ところで世界陸上で著者が金メダルを獲得し、彼女の性別について騒がれた直後、南アフリカのファッション雑誌が彼女にドレスやハイヒールを着せて化粧をした写真を掲載したとき、彼女を支持していた欧米のフェミニストたちは「セメンヤは自分が女性であることを訴えるためにここまでしなければいけないのか」と怒り、また一般のメディアは「まるでドラァグクィーンだ」とそれがまるで悪いことであるかのように彼女を貶した。このことは性役割規範の深刻さの例としてのちにフェミニズムやジェンダー学のなかで頻繁に取り上げられているが、著者自身の受け取り方は異なっていた様子。のちに結婚したパートナーと一緒に撮影現場に行った彼女は、それまで見たこともないようなきらびやかなドレスやハイヒールを見て感激し、パートナーと一緒に楽しみながら着飾って写真撮影したという。彼女にとっては子どもの頃から押し付けられ拒否してきた一般庶民用の日常的なドレスと撮影で着た衣装はまったくの別物で、女性性の押し付けとは感じなかったそうだ。またさんざん「似合わない」とか「まるでドラァグクィーンだ」と貶された外見も、彼女自身にとっては「自分はやっぱりカッコいい、ハンサムだ」と感じたという。

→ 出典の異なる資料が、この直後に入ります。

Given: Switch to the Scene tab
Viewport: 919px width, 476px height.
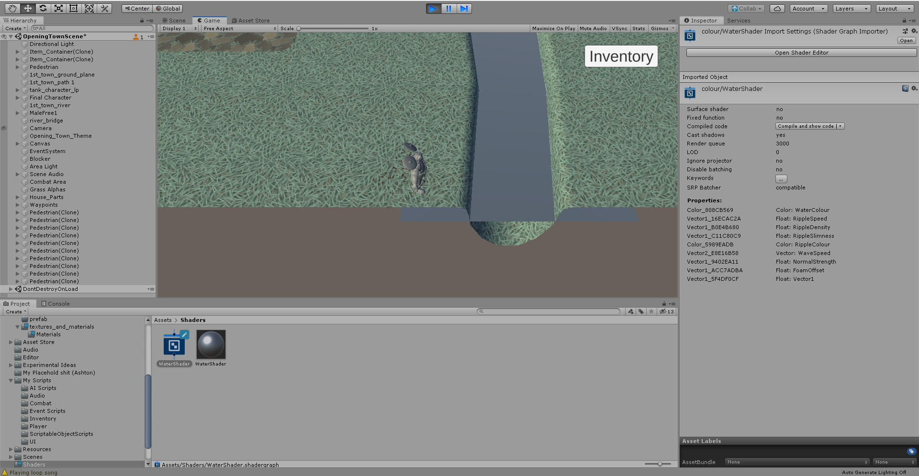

自伝なので実際にそうだった以上に揺るぎなく自信満々な感じに描かれているのかもしれないけれど、どんなことがあろうとも自分が自分であることを肯定するために闘い続けてきた著者のカッコよさは半端ないし、その姿勢に多くの南アフリカの人たちやアフリカのアスリートたち、クィアやトランスの人たちが勇気づけられてきた。本人はインターセックスや性分化疾患という言葉を好きではないようだけれど、アイデンティティにするかどうかは別として、同じような身体的特徴がありそのために居場所を見つけるのに苦労している多くの人たちにとってもそれは同じだ。著者のことがますます好きになった。